The anxiety triggered a sharp selloff in major Indian IT stocks on 4 February. Shares of Tata Consultancy Services (TCS), Infosys, Wipro, HCL Technologies and Tech Mahindra slipped by as much as 6% in early trading, reflecting growing worries around pricing pressure and long-term demand for traditional outsourcing services.
The reaction was not limited to India. In the US, global IT majors Accenture and Cognizant saw their stocks drop nearly 9% on 3 February, indicating that concerns over AI-led automation are spreading across international markets.
At the heart of these market jitters is Anthropic’s newly launched enterprise automation platform.
What Anthropic Has Introduced
In January, Anthropic unveiled an agent-based AI product called Claude Cowork agent, aimed specifically at enterprise users. Shortly after, the company expanded the platform by launching 11 new plug-ins that allow Claude to integrate directly with commonly used business software and automate routine corporate tasks.
These plug-ins are designed to operate across multiple functions including legal, sales, marketing, finance, data analysis and customer support. By connecting emails, chats, calendars, knowledge repositories and project management tools, Claude enables smoother, faster workflows within organisations.
According to Anthropic, enterprises can customise these plug-ins based on their internal processes without requiring advanced technical skills. This ease of deployment makes the tool scalable across large teams and departments.
On the ground, the AI agent can assist with daily task management, scheduling, document creation and context retention. Its project management tools help with drafting product requirement documents, setting priorities and managing roadmaps. Marketing teams can use it to create content, plan campaigns and monitor performance, while similar automation features are available for finance, legal research, enterprise search, analytics and even specialised scientific research.
Why Investors Are Concerned
From an investor’s perspective, the worry is straightforward: AI tools like Claude could sharply reduce the need for large teams engaged in repetitive, process-driven work — the backbone of traditional IT outsourcing models.
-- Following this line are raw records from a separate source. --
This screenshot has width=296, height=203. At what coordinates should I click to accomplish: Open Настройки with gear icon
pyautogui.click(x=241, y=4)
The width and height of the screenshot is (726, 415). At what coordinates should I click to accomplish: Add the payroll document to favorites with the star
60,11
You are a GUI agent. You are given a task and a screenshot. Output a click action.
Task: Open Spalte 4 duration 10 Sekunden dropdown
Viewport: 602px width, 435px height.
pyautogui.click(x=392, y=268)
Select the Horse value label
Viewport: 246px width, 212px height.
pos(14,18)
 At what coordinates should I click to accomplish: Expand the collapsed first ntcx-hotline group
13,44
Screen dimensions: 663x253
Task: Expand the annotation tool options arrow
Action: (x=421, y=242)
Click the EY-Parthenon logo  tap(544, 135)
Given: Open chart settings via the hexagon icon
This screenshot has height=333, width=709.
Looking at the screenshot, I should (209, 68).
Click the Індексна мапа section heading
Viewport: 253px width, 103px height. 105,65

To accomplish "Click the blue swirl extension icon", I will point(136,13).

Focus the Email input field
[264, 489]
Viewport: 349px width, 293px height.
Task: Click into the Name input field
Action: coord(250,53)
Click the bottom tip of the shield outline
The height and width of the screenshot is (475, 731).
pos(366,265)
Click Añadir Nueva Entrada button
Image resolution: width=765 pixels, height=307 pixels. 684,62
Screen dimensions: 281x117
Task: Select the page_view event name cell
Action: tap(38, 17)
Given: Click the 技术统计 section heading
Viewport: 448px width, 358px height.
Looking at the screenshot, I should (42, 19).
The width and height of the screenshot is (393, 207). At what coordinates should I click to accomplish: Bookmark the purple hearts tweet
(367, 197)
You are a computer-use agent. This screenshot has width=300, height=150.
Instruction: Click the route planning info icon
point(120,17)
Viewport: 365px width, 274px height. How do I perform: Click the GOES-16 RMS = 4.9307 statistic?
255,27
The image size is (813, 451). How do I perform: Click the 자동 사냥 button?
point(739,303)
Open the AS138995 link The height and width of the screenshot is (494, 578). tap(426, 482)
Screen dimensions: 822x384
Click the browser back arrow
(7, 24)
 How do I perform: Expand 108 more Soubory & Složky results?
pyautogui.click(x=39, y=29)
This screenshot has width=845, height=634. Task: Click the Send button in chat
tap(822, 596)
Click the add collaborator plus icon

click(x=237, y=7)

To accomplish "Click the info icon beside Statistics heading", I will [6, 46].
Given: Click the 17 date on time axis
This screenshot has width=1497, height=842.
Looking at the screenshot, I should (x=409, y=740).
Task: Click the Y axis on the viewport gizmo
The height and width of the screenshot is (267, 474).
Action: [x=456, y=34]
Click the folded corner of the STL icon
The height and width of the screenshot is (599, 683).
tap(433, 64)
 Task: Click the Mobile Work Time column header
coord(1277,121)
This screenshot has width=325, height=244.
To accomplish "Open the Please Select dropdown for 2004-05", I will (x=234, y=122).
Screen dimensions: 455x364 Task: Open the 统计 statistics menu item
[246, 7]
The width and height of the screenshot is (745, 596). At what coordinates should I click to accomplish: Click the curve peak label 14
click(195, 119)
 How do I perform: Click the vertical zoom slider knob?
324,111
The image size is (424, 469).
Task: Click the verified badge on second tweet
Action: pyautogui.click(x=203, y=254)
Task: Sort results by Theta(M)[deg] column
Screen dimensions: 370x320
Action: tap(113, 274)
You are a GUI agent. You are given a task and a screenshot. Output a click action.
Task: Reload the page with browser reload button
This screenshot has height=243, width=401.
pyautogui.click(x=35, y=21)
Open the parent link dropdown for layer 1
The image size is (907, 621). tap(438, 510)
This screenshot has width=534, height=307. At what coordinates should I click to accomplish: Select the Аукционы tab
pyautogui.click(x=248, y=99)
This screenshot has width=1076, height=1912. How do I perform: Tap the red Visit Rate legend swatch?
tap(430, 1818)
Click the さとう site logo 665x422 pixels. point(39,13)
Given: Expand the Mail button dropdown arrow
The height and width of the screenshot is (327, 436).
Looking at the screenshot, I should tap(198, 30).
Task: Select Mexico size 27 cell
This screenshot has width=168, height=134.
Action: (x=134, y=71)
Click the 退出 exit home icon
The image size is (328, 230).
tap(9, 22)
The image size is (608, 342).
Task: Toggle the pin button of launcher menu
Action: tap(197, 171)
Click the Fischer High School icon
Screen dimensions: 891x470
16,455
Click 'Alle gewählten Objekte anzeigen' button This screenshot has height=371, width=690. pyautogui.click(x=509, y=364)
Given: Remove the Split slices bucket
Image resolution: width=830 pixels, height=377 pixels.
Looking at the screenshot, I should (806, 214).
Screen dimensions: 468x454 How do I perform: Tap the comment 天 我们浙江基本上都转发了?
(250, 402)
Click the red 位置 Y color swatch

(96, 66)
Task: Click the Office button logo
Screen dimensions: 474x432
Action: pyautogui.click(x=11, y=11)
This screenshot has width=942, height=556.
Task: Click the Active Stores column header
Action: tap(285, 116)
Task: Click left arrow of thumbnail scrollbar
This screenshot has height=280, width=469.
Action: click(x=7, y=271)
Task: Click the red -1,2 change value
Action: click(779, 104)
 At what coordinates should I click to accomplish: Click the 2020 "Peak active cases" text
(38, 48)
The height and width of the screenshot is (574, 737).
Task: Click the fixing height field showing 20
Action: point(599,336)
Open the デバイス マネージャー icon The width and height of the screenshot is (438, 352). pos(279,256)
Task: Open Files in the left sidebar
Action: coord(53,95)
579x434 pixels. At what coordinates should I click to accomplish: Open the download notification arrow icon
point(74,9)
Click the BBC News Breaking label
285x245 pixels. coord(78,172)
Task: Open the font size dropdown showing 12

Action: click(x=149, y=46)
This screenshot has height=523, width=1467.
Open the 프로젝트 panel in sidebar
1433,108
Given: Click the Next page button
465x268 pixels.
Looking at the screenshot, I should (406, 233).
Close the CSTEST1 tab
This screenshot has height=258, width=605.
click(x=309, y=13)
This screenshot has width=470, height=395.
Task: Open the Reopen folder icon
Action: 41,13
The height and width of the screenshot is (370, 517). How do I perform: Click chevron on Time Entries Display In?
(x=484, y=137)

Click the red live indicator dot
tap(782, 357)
While automation has been part of the IT services industry for years, AI agents capable of planning tasks, pulling data, generating documents and coordinating workflows represent a much deeper shift. This raises questions about future revenue growth, billing models and workforce demand for IT service providers.
The development weighed heavily on technology stocks. Infosys’ American Depository Receipts (ADRs) dropped 5.56% overnight to $17.32, while Wipro ADRs declined 4.83% to $2.56, fuelling expectations of continued weakness in Indian IT shares during domestic trading sessions.
Broader global markets were also under pressure. The Nasdaq Composite fell 1.43% to close at 23,255.19, while the S&P 500 declined 0.84% to 6,917.81, reflecting wider concerns over AI-driven disruption across technology sectors.